This text was not translated, because it is originally in English The latest advertising campaign from Brake, the road safety charity, offers a view of road users that is too simplistic It's hard to fault the nugget of logic that underpins Brake's new road awareness campaign, which calls for drivers to stick to 20mph in built-up areas to improve the safety of pedestrians and cyclists. That's common sense.
What I do disagree with, however, is the campaign's overly simplistic notion that drivers are bad and other road users are all good. As some of you touched upon in your responses to James Ruppert's blog about cyclists last week, things in life are never quite as clear cut as Brake's campaign is suggesting.
My experience is this: just as there are car drivers who show poor road awareness, similarly there are cyclists and pedestrians who display a maddening lack of sense on our highways and byways.
On my daily commute near Kingston, it baffles me how many walkers insist on crossing busy roads within 50 metres of pedestrian crossings. At rush hour, those pedestrians often find themselves stranded between lanes of traffic as they wait for a break in the oncoming cars.
On the other hand, perhaps they are wary of using the official traffic-light-controlled crossings, because some cyclists seem to brazenly disregard red lights as if they only apply to drivers and walkers.
Another Autocar staff member tells me his wife – an experienced daily commuter on a bicycle – regards random pedestrians as more of a hazard on her journey than car drivers.

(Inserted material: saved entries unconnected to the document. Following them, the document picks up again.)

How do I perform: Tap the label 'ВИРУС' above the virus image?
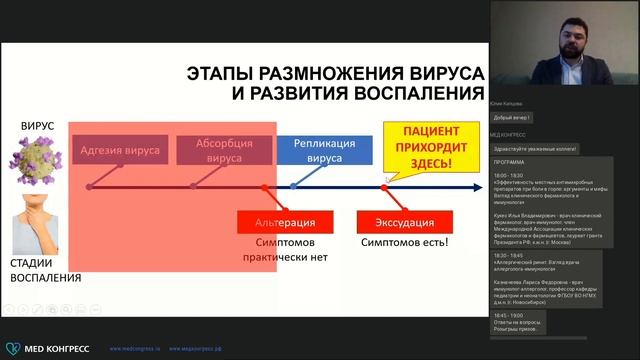point(38,126)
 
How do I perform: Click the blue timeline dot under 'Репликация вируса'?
point(293,187)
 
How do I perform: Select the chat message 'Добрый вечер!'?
point(509,117)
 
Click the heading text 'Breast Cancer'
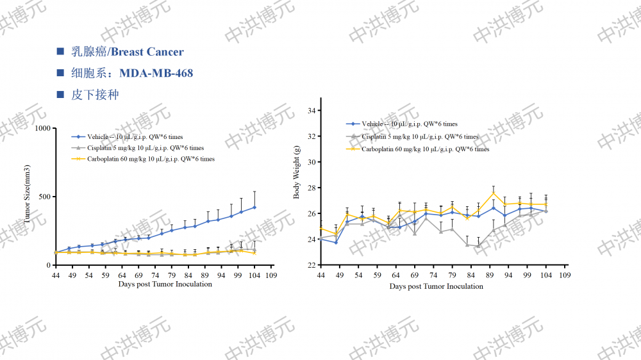point(147,52)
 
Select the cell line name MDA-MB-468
point(156,73)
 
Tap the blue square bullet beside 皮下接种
point(60,95)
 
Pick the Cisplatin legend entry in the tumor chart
point(137,148)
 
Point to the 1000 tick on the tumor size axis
point(43,128)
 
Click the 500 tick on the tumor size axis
point(45,197)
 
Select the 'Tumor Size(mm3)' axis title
point(28,197)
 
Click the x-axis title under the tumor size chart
point(165,284)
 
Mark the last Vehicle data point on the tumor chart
point(254,207)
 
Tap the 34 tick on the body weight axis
point(312,111)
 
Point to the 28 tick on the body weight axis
point(312,188)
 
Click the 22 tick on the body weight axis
point(312,265)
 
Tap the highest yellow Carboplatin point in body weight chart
point(494,193)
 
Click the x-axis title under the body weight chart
point(436,286)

Of course, motorists are the ones with the heavy, fast objects at their disposal, and the number of road users injured by dangerous driving each year outweighs the few incidents of injuries caused by random cyclists.

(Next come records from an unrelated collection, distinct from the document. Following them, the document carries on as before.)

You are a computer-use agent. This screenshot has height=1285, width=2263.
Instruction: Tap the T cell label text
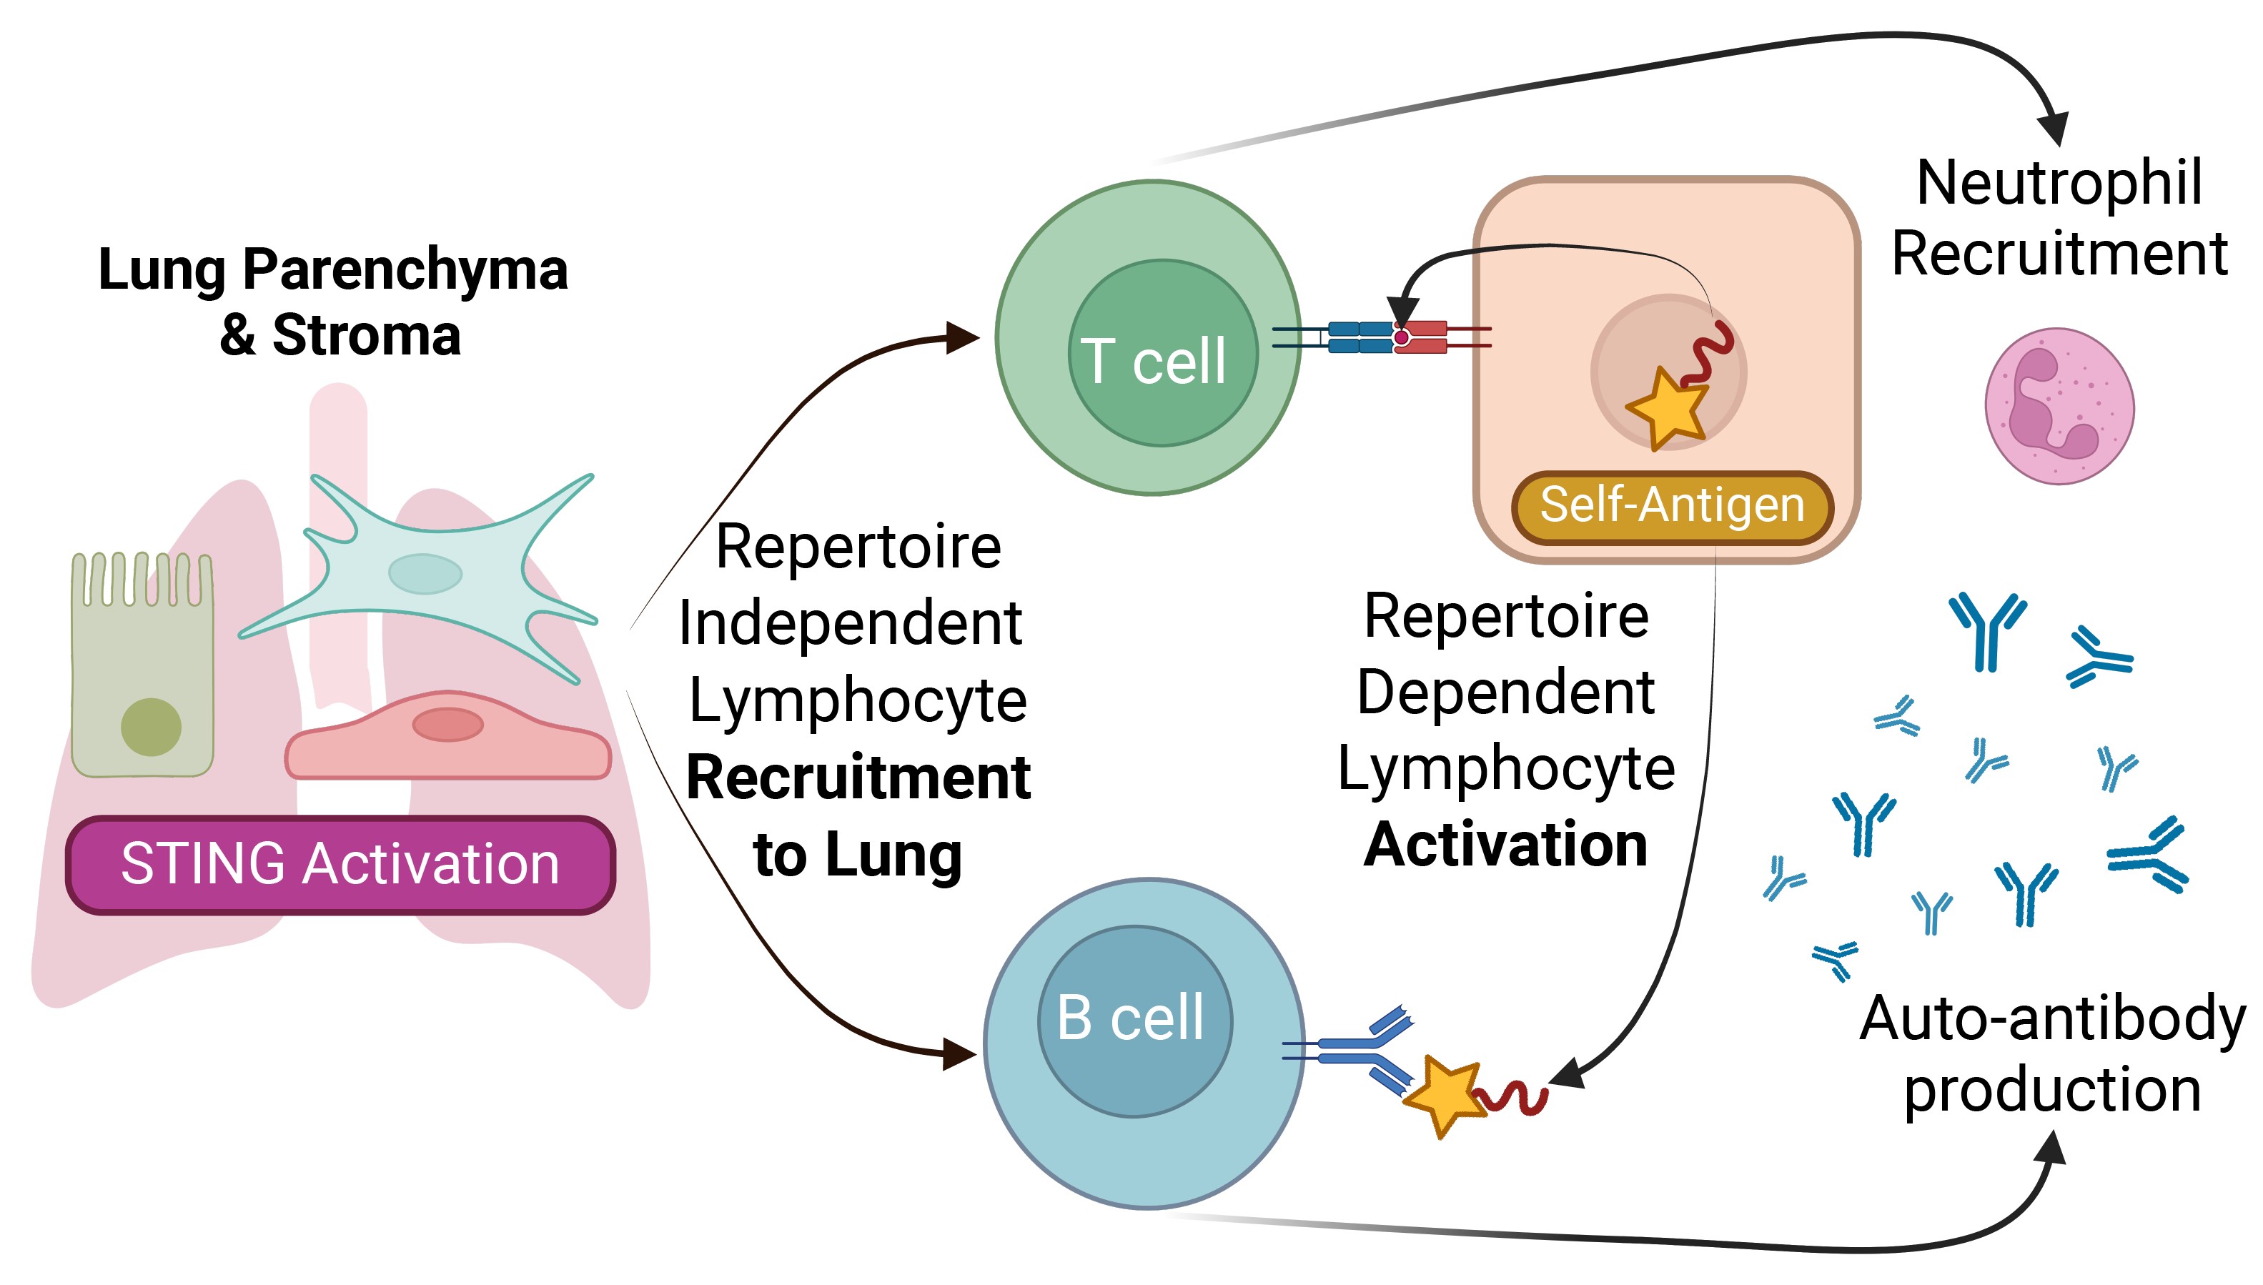[1153, 361]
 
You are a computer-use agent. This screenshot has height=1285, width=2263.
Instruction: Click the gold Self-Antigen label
[1672, 507]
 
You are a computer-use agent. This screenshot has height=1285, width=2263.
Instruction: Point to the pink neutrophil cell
[2059, 406]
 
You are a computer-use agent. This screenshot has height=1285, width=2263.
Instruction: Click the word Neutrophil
[2059, 184]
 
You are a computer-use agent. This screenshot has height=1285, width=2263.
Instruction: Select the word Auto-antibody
[2052, 1018]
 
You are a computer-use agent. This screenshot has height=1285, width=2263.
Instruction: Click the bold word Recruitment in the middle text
[858, 778]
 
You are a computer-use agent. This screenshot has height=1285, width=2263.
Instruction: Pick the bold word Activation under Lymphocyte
[1506, 845]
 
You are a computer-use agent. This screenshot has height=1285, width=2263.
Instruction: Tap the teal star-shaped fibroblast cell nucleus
[425, 574]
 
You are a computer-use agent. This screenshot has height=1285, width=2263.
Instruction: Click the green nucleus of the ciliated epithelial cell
[151, 726]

Nevertheless, I would find more worth in Brake's campaign if it used the same platform to acknowledge the need for cyclists and pedestrians to adopt the same level of awareness as it is asking of drivers. In distilling its campaign to a overly simplistic slogan, I fear Brake risks alienating and patronising the people whom it is trying to target.
Brake has chosen to convey its message via the medium of billboards across London, using a series of posters that the charity describes as head-turning.
With most billboard sites in the capital situated close to major thoroughfares, I would have thought the last thing the charity wants to do is turn the heads of road users and distract them from operating the car, bicycle or shoes they're using as a mode of transport.